Copy out every line from the records that includes "computer".

Dataset entries:

/---

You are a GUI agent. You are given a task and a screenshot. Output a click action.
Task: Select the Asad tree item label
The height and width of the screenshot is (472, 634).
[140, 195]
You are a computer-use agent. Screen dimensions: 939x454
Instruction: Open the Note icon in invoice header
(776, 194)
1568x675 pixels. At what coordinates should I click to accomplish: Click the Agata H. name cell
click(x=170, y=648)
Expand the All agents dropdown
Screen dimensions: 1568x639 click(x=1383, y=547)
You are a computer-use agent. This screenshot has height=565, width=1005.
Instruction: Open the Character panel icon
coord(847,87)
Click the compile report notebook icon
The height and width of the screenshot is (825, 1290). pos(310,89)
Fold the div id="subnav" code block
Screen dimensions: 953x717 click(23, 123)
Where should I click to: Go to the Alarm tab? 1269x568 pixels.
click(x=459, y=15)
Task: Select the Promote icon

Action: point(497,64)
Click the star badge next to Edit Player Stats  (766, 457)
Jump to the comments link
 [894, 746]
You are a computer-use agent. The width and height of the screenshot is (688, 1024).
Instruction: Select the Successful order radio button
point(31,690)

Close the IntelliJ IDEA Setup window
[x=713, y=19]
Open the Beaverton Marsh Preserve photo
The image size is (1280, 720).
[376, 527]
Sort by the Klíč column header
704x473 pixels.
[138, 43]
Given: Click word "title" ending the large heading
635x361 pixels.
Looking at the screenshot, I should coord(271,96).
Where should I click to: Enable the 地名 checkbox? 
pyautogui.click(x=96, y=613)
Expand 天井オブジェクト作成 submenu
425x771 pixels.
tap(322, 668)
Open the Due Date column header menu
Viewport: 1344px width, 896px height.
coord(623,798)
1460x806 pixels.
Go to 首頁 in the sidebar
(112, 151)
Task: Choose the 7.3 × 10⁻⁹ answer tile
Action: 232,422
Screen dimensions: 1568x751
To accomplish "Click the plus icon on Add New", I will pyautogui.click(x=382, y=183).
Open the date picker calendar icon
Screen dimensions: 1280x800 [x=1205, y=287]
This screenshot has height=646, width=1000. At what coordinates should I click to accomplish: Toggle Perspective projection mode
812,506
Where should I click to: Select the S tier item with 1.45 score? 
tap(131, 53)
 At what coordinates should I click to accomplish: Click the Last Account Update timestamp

\---

_Response to this exercise_
You are a computer-use agent. Screen dimensions: 939x454
You are a computer-use agent. This screenshot has height=565, width=1005.
You are a computer-use agent. The width and height of the screenshot is (688, 1024).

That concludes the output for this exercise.